====== Source information ======

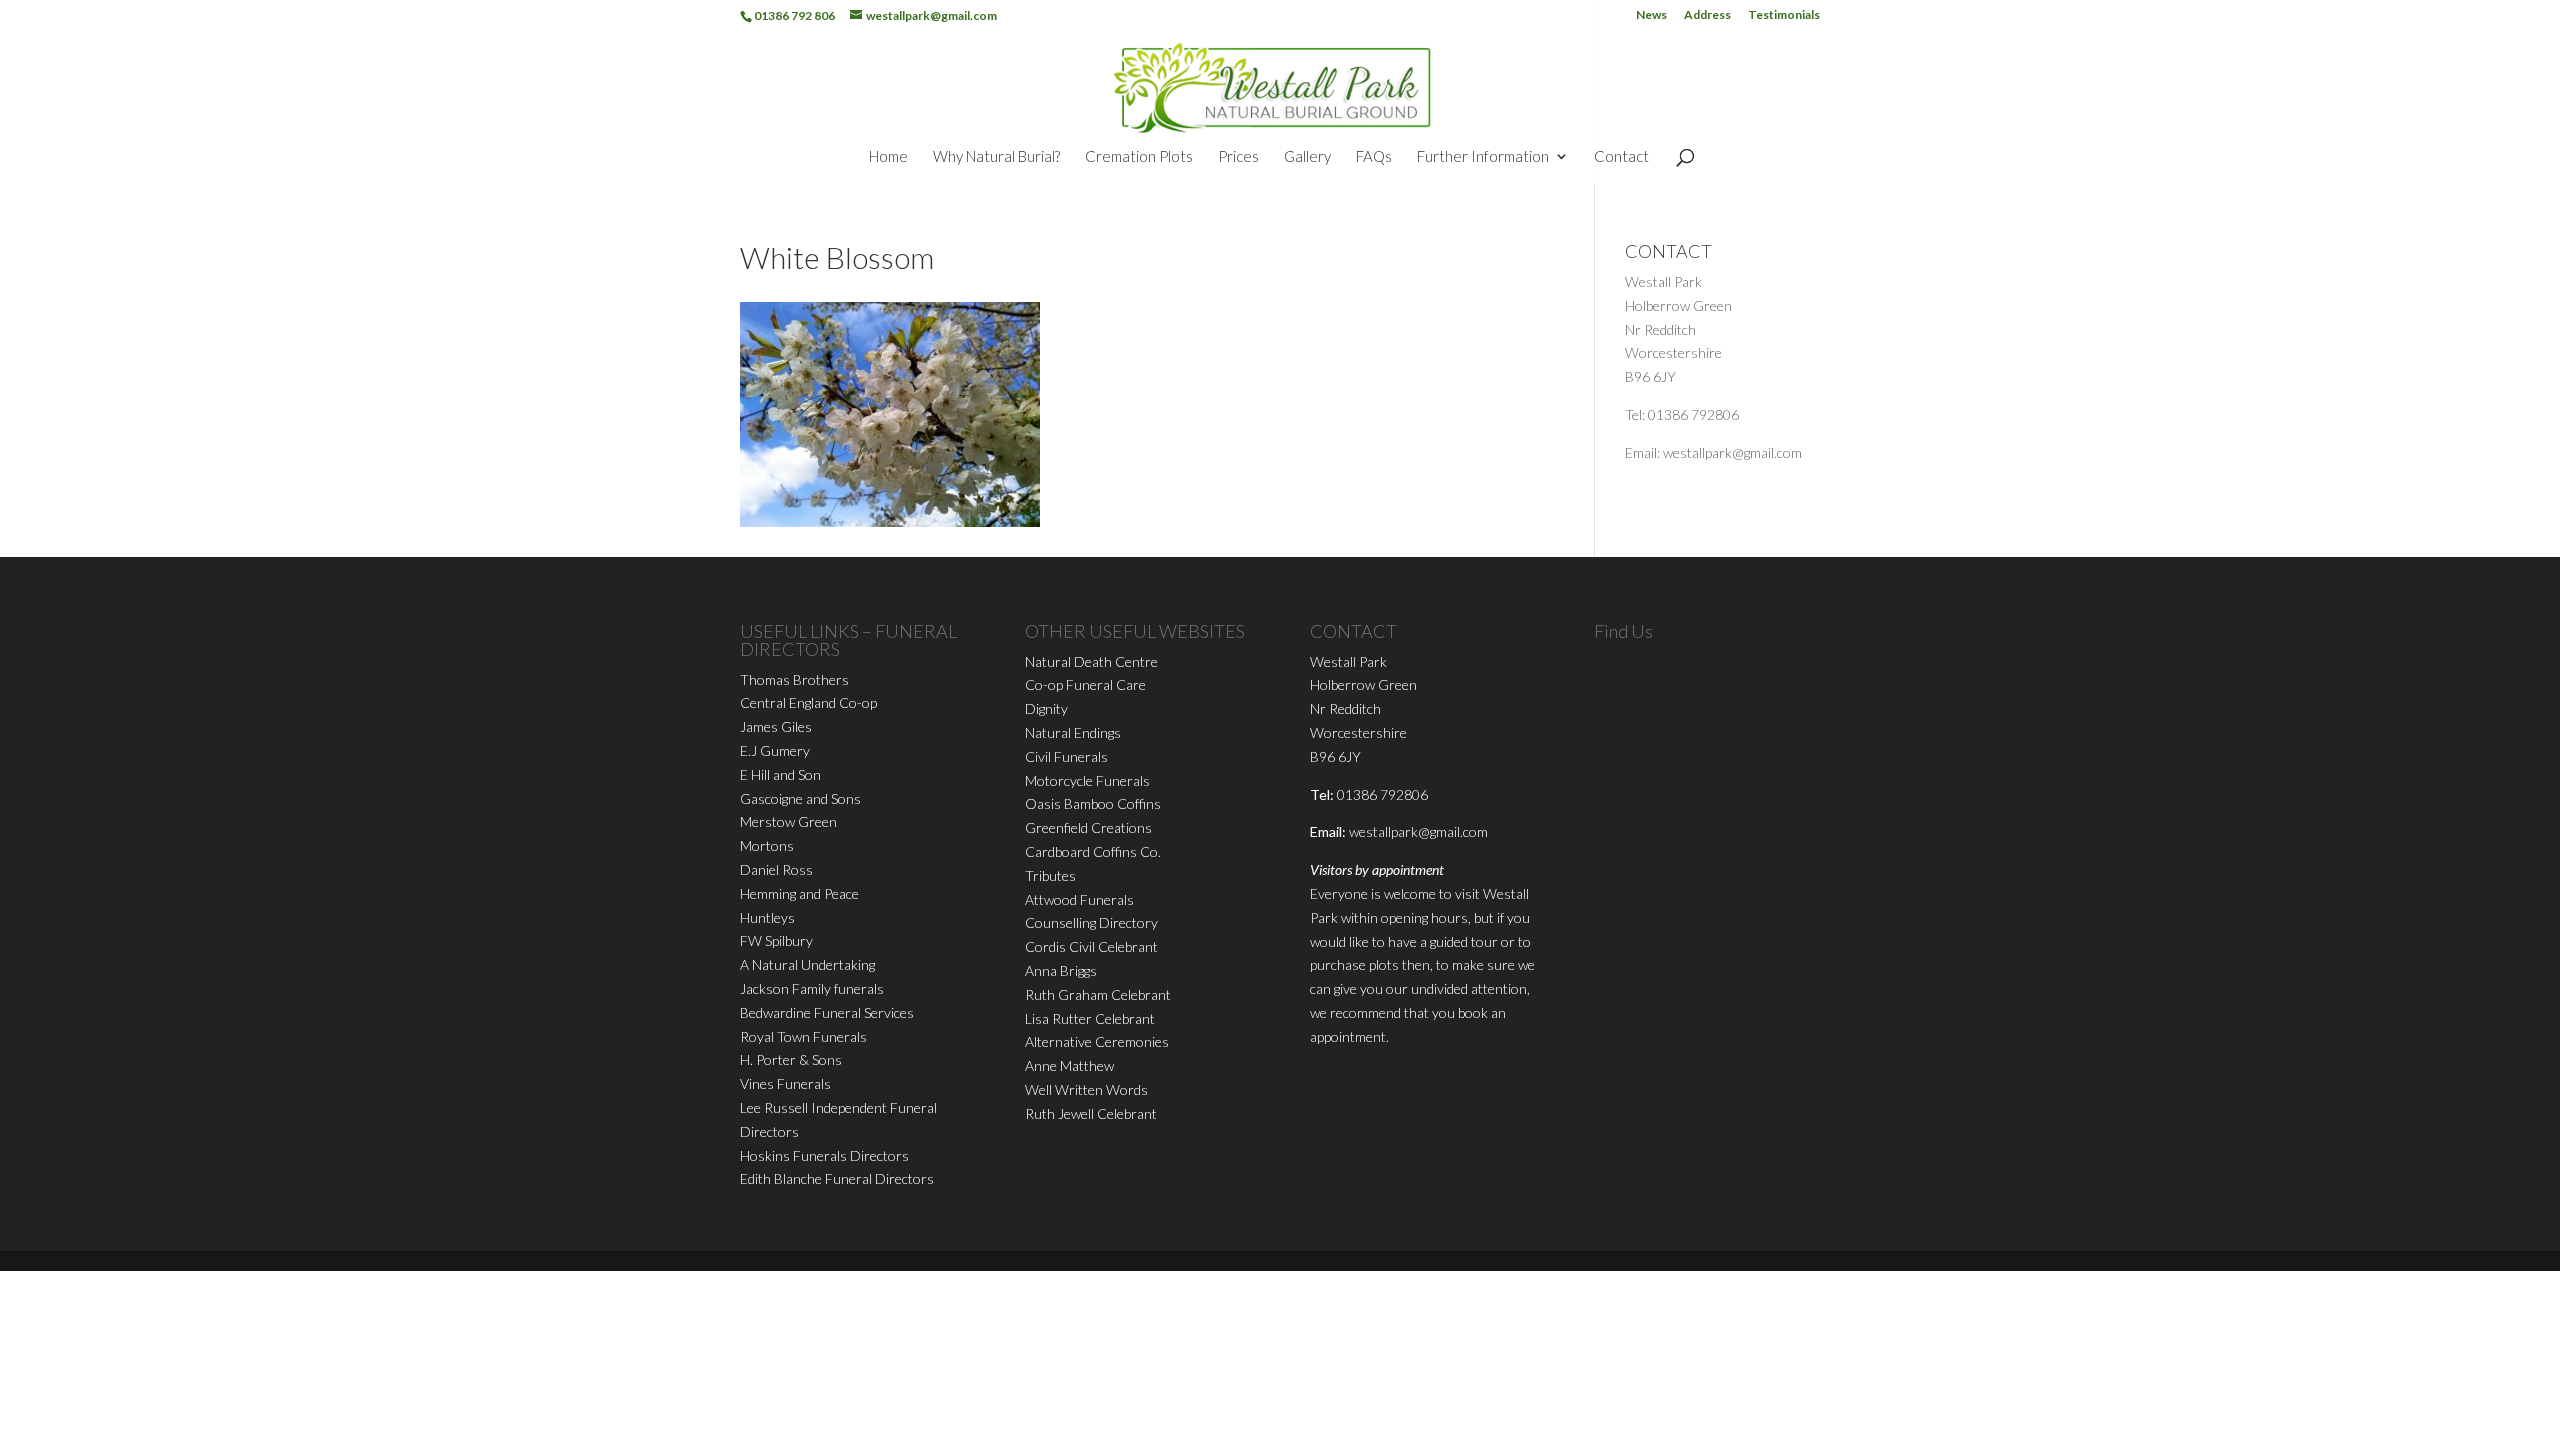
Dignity (1046, 708)
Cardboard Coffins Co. (1093, 851)
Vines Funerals (785, 1083)
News (1651, 15)
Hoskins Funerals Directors (824, 1155)
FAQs (1374, 157)
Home (888, 157)
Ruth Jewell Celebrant (1091, 1113)
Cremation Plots (1139, 157)
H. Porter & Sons (791, 1059)
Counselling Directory (1091, 922)
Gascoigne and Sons (800, 798)
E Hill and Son (780, 774)
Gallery (1307, 157)
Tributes (1050, 875)
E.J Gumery (775, 750)
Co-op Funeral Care (1085, 684)
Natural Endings (1073, 732)
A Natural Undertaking (807, 964)
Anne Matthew (1069, 1065)
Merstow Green (788, 821)
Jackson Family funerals (812, 988)
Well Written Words (1086, 1089)
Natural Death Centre (1091, 661)
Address (1707, 15)
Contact (1621, 157)
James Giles (776, 726)
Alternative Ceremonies (1097, 1041)
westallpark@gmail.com (1418, 831)
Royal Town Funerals (803, 1036)
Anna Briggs (1061, 970)
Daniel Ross (776, 869)
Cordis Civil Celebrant (1091, 946)
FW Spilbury (776, 940)
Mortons (767, 845)
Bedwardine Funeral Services (827, 1012)
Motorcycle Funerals (1087, 780)
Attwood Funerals (1079, 899)
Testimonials (1784, 15)
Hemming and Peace (799, 893)
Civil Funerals (1066, 756)
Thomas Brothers (794, 679)
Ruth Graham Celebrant (1098, 994)
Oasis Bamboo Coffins (1093, 803)
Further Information (1483, 157)
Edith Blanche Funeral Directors (837, 1178)
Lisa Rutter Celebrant (1090, 1018)
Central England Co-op (808, 702)
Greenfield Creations (1088, 827)
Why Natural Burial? (996, 157)
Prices (1238, 157)
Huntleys (767, 917)
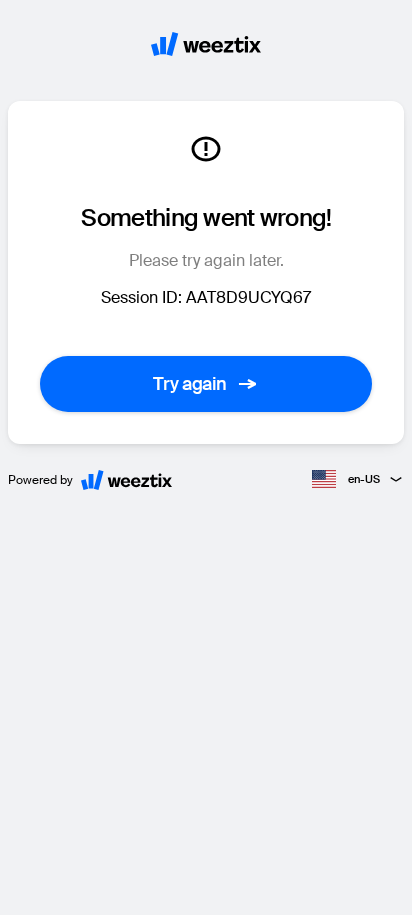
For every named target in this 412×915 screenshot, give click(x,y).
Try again (190, 384)
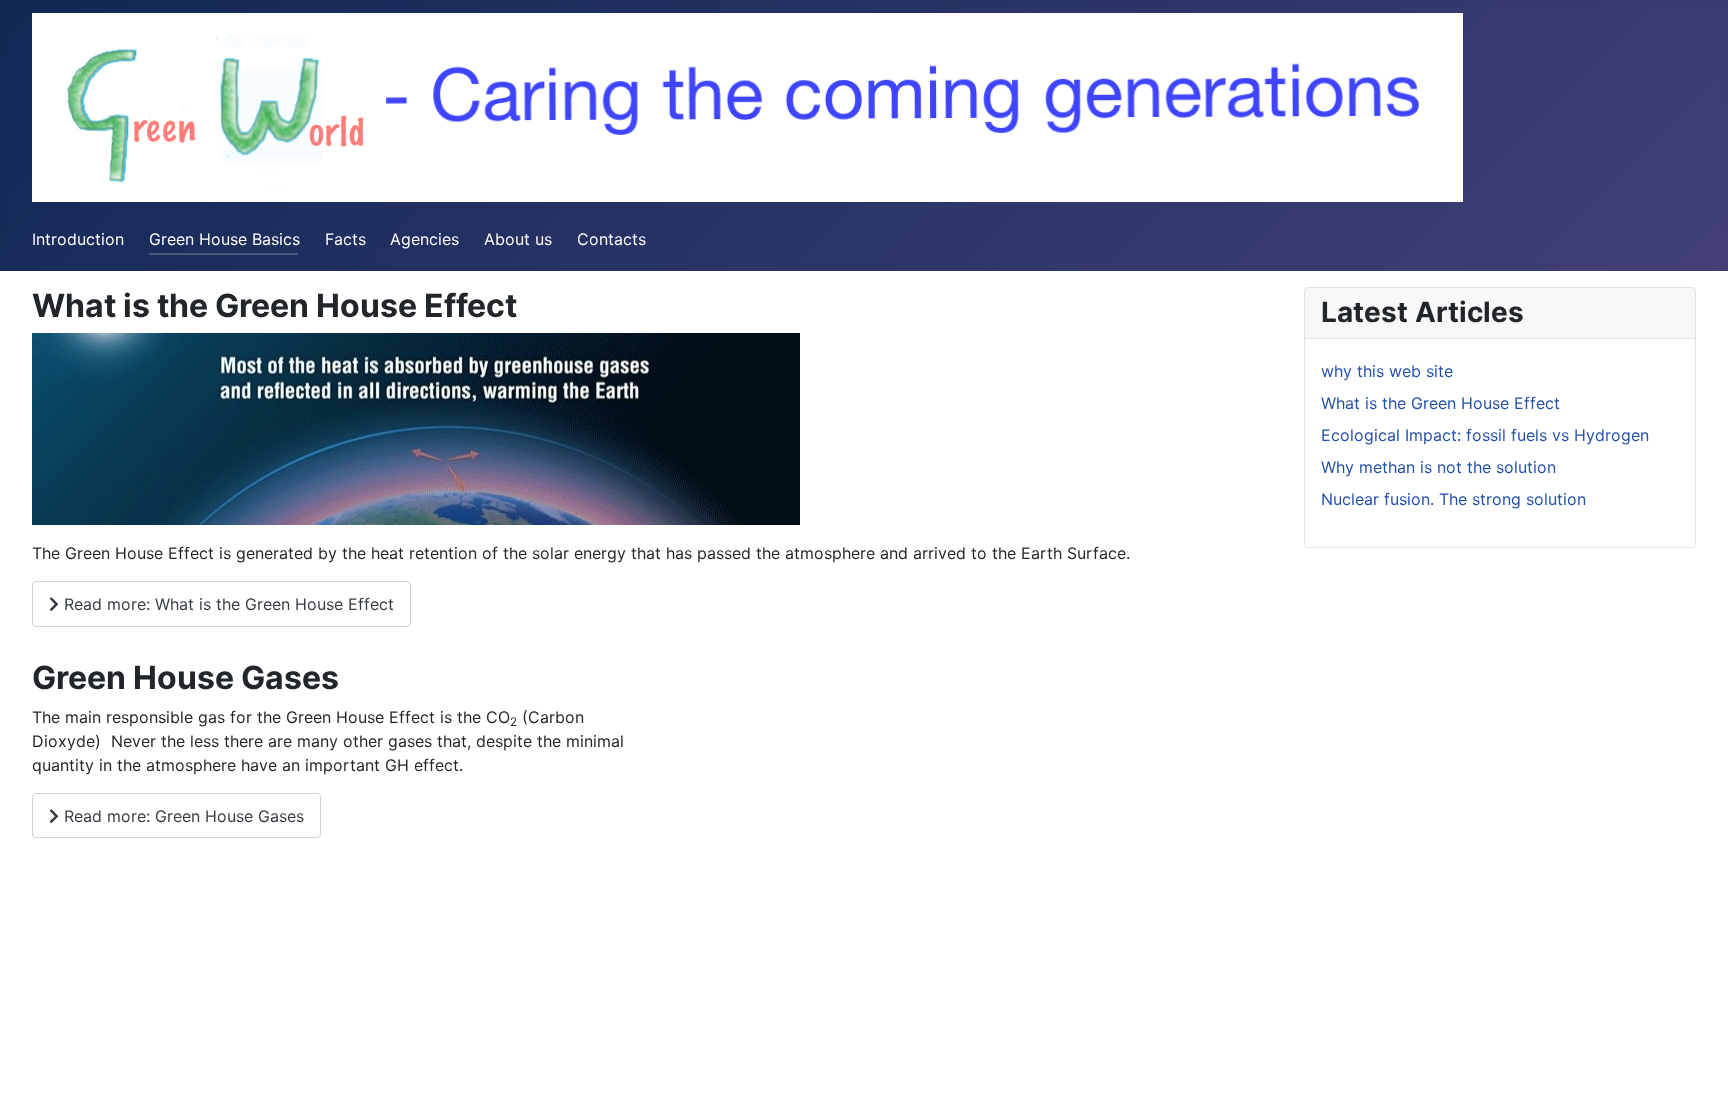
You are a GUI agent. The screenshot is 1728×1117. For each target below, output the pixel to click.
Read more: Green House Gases (181, 816)
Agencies (424, 239)
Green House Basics (224, 239)
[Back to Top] (1693, 1080)
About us (518, 239)
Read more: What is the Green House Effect (226, 604)
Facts (345, 239)
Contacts (611, 239)
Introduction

======

### The problem:
The expected result is every record above, word for word, with no pictures in it.

### Response for this exercise:
Dignity (1046, 708)
Cardboard Coffins Co. (1093, 851)
Vines Funerals (785, 1083)
News (1651, 15)
Hoskins Funerals Directors (824, 1155)
FAQs (1374, 157)
Home (888, 157)
Ruth Jewell Celebrant (1091, 1113)
Cremation Plots (1139, 157)
H. Porter & Sons (791, 1059)
Counselling Directory (1091, 922)
Gascoigne and Sons (800, 798)
E Hill and Son (780, 774)
Gallery (1307, 157)
Tributes (1050, 875)
E.J Gumery (775, 750)
Co-op Funeral Care (1085, 684)
Natural Endings (1073, 732)
A Natural Undertaking (807, 964)
Anne Matthew (1069, 1065)
Merstow Green (788, 821)
Jackson Family funerals (812, 988)
Well Written Words (1086, 1089)
Natural Death Centre (1091, 661)
Address (1707, 15)
Contact (1621, 157)
James Giles (776, 726)
Alternative Ceremonies (1097, 1041)
westallpark@gmail.com (1418, 831)
Royal Town Funerals (803, 1036)
Anna Briggs (1061, 970)
Daniel Ross (776, 869)
Cordis Civil Celebrant (1091, 946)
FW Spilbury (776, 940)
Mortons (767, 845)
Bedwardine Funeral Services (827, 1012)
Motorcycle Funerals (1087, 780)
Attwood Funerals (1079, 899)
Testimonials (1784, 15)
Hemming and Peace (799, 893)
Civil Funerals (1066, 756)
Thomas Brothers (794, 679)
Ruth Graham Celebrant (1098, 994)
Oasis Bamboo Coffins (1093, 803)
Further Information (1483, 157)
Edith Blanche Funeral Directors (837, 1178)
Lisa Rutter Celebrant (1090, 1018)
Central England Co-op (808, 702)
Greenfield Creations (1088, 827)
Why Natural Burial? (996, 157)
Prices (1238, 157)
Huntleys (767, 917)
For every named target in this 412×915 screenshot, give click(x,y).
Try again (190, 384)
You are a GUI agent. The screenshot is 1728×1117. For each target below, output the pixel to click.
Read more: Green House Gases (181, 816)
Agencies (424, 239)
Green House Basics (224, 239)
[Back to Top] (1693, 1080)
About us (518, 239)
Read more: What is the Green House Effect (226, 604)
Facts (345, 239)
Contacts (611, 239)
Introduction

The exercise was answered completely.